_WORK REQUIRED:_
Keeping every word the same, give again only the lines from the one with "Open the Undo history dropdown arrow" through the end of the data, both included, and leave every picture out.

_DATA FOR PROCESSING:_

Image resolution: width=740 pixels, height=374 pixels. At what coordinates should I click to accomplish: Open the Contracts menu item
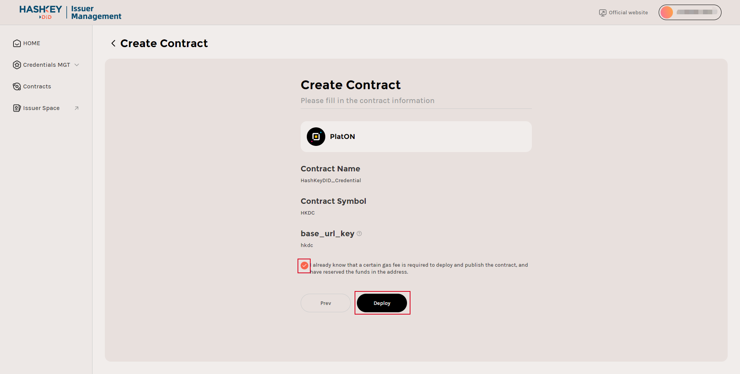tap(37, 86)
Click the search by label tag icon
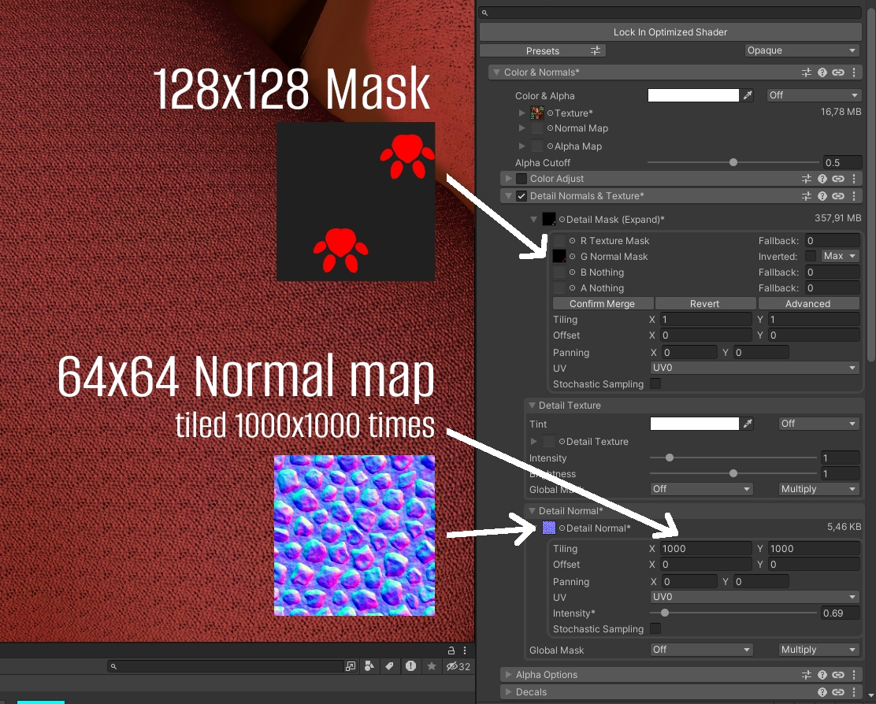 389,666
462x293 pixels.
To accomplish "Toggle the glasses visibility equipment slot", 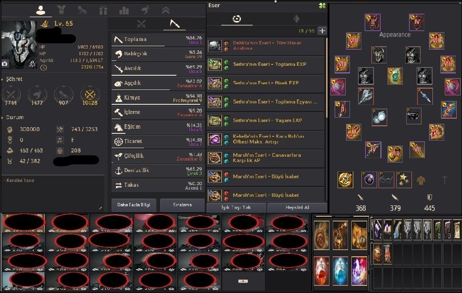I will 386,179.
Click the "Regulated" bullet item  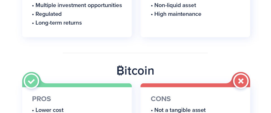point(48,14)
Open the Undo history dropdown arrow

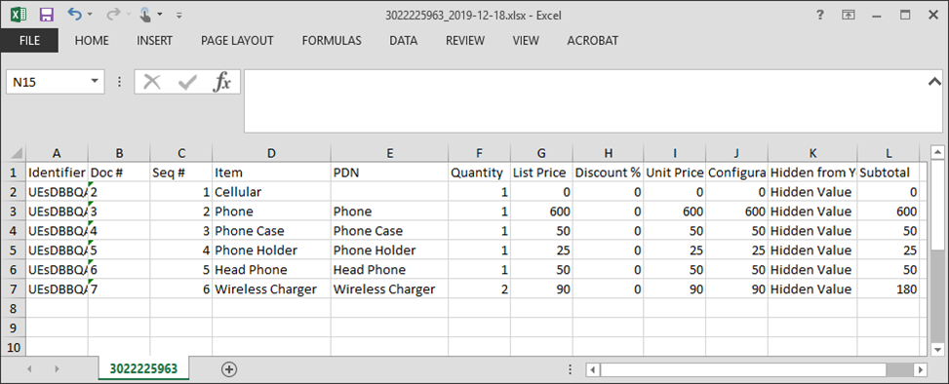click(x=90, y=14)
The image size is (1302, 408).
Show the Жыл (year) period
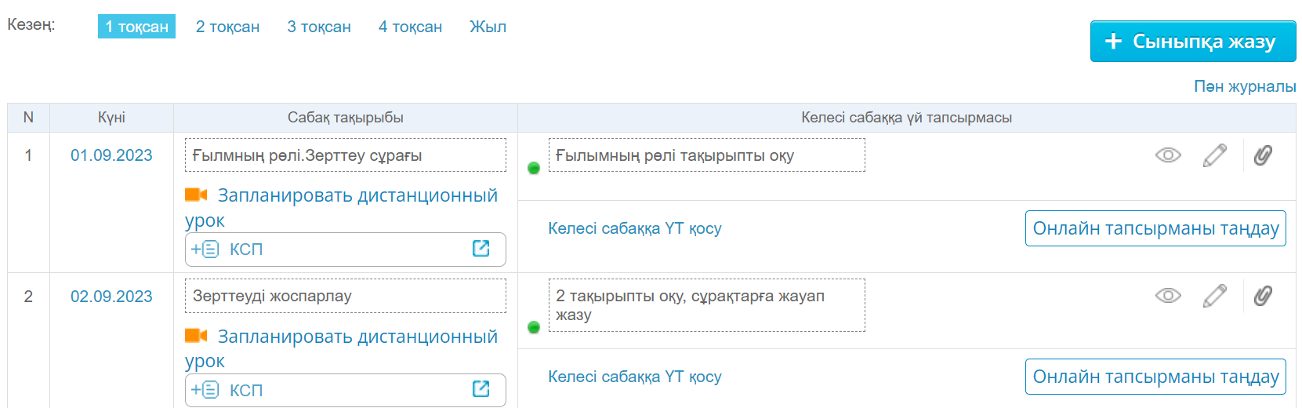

_ANSWER FOR THE TASK:_
Open the Undo history dropdown arrow

click(x=90, y=14)
The image size is (1302, 408).
Show the Жыл (year) period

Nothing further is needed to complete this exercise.